To make this problem computationally reasonable, we will need to
take care in how we formulate the optimization problem to achieve
this goal.
For classification, it is natural to make predictions in $\{+1, -1\}$
and use the 0-1 loss function, $\mathcal{L}_{01}$, as introduced in Chapter~\ref{chap-intro}:
\[\mathcal{L}_{01}(g, a) = \begin{cases}
0 & \text{if $g = a$} \\
1 & \text{otherwise}
\end{cases} \; .
\]
However, even for simple linear
classifiers, it is very difficult to
find values for $\theta, \theta_0$ that minimize simple 0-1 training error
\[J(\theta, \theta_0) = \frac{1}{n} \sum_{i=1}^n \mathcal{L}_{01}(\text{sign}(\theta^T\ex{x}{i} + \theta_0),
\ex{y}{i})\;\;.\]
This problem is NP-hard, which probably%
\note{The ``probably'' here is not because we're too lazy to look it
up, but actually because of a fundamental unsolved problem in
computer-science theory, known as ``P vs. NP.''}
implies
that solving the most difficult instances of this problem would
require computation time {\em exponential} in the number of training
examples, $n$.
What makes this a difficult optimization problem is its lack of
``smoothness'':
\begin{itemize}
\item There can be two hypotheses, $(\theta, \theta_0)$ and
$(\theta', \theta_0')$, where
one is closer in parameter space to the optimal parameter values
$(\theta^*, \theta_0^*)$, but they make the same number of
misclassifications so they have the same $J$ value.
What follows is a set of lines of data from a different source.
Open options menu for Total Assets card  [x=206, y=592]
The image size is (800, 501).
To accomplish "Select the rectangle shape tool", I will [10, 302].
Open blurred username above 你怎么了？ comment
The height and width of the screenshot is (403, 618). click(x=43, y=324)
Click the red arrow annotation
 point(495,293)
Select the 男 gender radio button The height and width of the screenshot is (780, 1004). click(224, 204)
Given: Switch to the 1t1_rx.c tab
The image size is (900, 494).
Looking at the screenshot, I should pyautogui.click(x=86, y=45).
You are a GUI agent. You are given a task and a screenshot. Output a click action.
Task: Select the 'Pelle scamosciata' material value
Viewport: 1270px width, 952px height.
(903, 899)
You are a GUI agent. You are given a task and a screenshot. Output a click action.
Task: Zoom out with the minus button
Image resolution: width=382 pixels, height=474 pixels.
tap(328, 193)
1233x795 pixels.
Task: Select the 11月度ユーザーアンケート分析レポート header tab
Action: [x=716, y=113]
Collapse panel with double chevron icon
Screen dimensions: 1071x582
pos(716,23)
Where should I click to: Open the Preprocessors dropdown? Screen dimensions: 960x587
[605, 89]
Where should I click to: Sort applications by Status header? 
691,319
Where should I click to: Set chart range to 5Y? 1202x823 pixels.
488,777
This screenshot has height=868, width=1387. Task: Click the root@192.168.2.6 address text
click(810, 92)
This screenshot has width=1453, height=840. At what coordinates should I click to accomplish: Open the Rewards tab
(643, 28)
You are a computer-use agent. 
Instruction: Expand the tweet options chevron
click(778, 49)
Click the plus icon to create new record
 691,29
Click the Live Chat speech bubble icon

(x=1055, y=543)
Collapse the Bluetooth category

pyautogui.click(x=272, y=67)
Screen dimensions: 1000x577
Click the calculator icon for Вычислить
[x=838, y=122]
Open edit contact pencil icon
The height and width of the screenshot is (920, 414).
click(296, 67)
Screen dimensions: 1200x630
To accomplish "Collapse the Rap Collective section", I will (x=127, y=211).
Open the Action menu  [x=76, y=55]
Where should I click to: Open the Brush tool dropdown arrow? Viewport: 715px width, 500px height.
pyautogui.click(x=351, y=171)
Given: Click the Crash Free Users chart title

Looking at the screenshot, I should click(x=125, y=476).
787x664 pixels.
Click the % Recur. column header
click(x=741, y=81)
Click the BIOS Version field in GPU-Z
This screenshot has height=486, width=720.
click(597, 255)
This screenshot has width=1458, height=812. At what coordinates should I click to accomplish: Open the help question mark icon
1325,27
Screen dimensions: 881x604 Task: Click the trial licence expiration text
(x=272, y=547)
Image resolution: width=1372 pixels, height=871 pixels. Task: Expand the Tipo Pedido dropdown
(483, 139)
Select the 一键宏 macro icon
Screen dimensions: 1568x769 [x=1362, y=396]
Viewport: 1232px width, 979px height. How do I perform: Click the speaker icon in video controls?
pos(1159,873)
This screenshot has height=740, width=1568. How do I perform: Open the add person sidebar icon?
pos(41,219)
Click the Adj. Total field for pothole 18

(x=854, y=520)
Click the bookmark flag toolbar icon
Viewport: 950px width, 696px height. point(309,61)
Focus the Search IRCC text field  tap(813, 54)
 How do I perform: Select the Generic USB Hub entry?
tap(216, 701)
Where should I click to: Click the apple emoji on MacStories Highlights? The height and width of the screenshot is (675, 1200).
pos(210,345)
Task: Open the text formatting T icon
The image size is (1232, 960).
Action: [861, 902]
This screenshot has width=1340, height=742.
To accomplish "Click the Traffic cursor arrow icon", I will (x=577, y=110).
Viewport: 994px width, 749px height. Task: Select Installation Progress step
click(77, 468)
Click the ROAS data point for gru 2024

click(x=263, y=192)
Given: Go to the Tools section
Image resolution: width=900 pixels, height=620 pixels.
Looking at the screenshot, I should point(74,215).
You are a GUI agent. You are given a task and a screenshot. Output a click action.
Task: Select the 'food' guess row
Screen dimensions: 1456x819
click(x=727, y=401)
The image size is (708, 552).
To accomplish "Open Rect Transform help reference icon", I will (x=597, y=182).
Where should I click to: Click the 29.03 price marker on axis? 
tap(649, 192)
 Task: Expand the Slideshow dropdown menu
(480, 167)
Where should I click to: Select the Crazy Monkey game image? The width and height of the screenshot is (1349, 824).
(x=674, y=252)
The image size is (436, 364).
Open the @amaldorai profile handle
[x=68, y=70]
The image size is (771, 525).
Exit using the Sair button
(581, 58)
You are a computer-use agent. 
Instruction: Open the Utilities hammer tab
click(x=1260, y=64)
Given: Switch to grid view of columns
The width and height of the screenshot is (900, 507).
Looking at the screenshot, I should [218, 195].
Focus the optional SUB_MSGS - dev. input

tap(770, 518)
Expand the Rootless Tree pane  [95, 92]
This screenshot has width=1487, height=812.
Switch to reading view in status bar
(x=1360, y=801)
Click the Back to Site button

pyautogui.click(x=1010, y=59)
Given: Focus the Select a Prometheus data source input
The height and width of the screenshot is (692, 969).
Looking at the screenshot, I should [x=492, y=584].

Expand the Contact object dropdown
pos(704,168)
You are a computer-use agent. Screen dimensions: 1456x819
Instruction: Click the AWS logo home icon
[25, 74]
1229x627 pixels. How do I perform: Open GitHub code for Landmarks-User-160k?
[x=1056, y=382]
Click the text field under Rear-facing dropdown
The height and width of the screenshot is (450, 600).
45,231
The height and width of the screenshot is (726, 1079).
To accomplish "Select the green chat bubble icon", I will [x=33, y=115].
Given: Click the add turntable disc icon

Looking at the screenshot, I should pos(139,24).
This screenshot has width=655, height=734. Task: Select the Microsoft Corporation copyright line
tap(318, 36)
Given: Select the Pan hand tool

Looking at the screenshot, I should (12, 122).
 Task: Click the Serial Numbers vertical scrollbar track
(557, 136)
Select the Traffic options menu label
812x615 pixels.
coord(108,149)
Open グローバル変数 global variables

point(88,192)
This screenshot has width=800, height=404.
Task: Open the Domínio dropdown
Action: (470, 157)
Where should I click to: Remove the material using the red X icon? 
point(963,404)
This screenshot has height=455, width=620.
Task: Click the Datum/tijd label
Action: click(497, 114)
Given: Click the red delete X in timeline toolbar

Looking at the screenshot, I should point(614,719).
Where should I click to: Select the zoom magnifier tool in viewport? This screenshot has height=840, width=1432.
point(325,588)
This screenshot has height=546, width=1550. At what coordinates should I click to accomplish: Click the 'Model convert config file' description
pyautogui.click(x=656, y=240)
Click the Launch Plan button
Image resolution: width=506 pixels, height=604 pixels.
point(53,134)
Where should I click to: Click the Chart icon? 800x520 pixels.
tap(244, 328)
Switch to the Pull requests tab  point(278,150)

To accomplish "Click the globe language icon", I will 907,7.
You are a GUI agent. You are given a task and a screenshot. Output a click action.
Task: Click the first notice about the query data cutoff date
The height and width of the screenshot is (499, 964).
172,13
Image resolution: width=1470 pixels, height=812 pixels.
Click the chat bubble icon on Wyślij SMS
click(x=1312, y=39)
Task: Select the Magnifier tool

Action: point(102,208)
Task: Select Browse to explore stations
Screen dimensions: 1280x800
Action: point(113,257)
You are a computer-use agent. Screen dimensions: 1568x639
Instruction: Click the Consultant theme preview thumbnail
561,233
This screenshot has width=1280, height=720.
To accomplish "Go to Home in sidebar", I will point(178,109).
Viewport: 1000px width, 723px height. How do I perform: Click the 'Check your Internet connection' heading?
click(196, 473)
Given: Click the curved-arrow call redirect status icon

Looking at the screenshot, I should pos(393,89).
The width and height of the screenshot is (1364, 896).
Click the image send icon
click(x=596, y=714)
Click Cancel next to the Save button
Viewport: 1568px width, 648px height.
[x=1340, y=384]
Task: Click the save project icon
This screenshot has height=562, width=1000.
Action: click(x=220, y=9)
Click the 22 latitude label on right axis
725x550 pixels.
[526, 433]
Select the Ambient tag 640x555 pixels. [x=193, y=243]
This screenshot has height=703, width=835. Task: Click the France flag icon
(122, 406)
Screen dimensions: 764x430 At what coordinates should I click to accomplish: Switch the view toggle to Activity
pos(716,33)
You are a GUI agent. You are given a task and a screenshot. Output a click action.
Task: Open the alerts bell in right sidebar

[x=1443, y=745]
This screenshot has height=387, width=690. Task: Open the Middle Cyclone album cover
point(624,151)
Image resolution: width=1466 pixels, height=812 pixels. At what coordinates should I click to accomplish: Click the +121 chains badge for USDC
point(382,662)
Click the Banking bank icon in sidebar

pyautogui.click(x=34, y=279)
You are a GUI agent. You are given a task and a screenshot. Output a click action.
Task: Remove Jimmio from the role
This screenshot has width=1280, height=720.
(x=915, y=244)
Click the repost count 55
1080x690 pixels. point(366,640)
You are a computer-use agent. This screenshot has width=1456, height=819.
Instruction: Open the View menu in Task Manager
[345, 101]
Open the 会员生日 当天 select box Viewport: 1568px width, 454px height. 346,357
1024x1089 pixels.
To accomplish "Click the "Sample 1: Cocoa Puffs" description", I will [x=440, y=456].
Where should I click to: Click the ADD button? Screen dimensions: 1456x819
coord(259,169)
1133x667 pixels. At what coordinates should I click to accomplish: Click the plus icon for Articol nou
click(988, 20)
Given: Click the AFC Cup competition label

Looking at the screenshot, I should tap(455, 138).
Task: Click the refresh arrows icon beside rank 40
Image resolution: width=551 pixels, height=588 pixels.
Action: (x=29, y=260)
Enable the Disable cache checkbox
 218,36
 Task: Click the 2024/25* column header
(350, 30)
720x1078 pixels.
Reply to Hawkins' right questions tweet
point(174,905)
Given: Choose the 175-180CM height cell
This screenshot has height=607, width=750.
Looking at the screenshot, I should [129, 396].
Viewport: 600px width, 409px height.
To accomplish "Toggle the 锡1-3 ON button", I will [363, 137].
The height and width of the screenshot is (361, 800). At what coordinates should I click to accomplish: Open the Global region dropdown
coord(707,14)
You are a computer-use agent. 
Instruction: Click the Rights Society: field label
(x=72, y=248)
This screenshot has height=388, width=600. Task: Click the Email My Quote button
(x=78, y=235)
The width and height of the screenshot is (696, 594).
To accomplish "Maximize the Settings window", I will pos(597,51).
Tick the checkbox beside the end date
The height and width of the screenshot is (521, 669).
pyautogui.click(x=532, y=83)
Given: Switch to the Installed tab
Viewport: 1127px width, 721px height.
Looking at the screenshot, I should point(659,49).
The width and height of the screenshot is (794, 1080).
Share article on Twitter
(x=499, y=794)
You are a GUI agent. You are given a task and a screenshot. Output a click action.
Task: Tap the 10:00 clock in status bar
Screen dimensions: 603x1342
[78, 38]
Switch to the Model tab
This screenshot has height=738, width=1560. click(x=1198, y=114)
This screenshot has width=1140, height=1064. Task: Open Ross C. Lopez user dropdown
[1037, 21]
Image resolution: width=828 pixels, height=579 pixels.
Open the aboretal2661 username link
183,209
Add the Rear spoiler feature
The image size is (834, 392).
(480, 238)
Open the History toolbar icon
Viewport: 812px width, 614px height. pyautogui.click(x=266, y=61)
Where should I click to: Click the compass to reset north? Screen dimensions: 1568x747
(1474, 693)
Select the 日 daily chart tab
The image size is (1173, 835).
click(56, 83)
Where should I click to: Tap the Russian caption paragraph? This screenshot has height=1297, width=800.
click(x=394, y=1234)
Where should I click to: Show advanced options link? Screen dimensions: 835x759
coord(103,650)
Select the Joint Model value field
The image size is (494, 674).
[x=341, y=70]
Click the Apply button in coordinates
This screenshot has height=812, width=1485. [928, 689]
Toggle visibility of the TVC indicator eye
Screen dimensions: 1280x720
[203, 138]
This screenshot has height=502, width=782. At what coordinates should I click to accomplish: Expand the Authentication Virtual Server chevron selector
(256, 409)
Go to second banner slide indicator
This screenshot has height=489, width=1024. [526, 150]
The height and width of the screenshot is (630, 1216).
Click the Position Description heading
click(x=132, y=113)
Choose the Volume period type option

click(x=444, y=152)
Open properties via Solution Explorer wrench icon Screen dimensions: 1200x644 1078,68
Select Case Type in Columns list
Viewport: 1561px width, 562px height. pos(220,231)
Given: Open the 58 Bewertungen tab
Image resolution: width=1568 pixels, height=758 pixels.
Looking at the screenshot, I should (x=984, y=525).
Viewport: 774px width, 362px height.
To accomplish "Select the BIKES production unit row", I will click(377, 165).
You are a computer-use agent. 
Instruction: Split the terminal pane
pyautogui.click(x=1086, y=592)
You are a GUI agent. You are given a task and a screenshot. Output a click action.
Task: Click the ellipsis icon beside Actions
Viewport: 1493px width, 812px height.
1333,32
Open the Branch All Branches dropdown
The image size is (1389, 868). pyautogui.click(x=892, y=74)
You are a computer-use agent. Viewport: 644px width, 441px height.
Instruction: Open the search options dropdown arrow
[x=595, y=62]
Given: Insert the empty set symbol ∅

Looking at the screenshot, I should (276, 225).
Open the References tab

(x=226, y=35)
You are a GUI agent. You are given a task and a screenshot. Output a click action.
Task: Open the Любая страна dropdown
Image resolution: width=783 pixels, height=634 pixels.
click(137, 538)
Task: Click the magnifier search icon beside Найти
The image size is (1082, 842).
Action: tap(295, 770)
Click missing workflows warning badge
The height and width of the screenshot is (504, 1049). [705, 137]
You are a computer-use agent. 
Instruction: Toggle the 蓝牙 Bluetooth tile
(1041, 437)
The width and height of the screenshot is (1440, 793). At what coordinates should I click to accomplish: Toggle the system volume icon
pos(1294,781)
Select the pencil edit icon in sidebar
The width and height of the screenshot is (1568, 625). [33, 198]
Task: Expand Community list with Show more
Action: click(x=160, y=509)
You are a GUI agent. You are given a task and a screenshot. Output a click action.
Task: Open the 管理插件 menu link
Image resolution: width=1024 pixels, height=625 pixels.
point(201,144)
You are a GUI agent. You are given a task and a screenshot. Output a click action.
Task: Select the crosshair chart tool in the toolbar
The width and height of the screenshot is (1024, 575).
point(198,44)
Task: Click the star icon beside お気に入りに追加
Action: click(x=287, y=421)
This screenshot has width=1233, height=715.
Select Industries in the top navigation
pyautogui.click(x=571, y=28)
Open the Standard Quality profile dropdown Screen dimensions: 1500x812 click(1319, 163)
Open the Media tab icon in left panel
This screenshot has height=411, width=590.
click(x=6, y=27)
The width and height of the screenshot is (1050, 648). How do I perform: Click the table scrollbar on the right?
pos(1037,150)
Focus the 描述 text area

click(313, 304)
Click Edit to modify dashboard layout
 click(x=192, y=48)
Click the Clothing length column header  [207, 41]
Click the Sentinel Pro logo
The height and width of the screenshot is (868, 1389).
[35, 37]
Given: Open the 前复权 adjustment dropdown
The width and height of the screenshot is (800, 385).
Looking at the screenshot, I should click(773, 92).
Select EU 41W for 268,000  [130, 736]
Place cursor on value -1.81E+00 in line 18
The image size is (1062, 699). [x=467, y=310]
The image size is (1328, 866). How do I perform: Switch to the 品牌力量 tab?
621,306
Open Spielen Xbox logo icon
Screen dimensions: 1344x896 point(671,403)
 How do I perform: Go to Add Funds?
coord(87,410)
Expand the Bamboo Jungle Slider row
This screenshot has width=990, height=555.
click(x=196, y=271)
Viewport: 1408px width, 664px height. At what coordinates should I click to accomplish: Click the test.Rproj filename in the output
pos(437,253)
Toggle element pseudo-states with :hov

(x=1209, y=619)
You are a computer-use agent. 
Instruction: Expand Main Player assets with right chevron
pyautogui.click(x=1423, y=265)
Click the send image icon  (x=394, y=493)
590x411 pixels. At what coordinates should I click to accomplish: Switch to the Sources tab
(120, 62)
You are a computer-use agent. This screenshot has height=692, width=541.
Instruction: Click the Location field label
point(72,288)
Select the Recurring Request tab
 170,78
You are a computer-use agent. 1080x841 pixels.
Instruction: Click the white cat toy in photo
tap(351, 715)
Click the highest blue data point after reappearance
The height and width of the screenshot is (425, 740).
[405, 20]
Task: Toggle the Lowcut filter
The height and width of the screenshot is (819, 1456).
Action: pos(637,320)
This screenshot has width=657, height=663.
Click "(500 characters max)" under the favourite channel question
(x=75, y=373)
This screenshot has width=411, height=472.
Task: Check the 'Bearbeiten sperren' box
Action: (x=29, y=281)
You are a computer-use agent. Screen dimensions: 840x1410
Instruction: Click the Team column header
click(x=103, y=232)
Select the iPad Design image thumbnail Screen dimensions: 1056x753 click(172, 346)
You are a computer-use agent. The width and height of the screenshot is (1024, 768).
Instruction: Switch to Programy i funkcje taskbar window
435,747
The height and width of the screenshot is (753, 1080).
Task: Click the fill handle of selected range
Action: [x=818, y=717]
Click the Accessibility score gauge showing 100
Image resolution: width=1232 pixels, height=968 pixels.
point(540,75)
\item All predictions are categorical: the classifier can't express a
degree of certainty about whether a particular input $x$ should have
an associated value $y$.
\end{itemize}
For these reasons, if we are considering a hypothesis $\theta,\theta_0$
that makes five incorrect predictions, it is difficult to see how we
might change $\theta,\theta_0$ so that it will perform better, which
makes it difficult to design an algorithm that searches in a sensible
way through the
space of hypotheses for a good one.
For these reasons, we investigate another hypothesis class: {\em
linear logistic classifiers}, providing their definition, then an
approach for learning such classifiers using optimization.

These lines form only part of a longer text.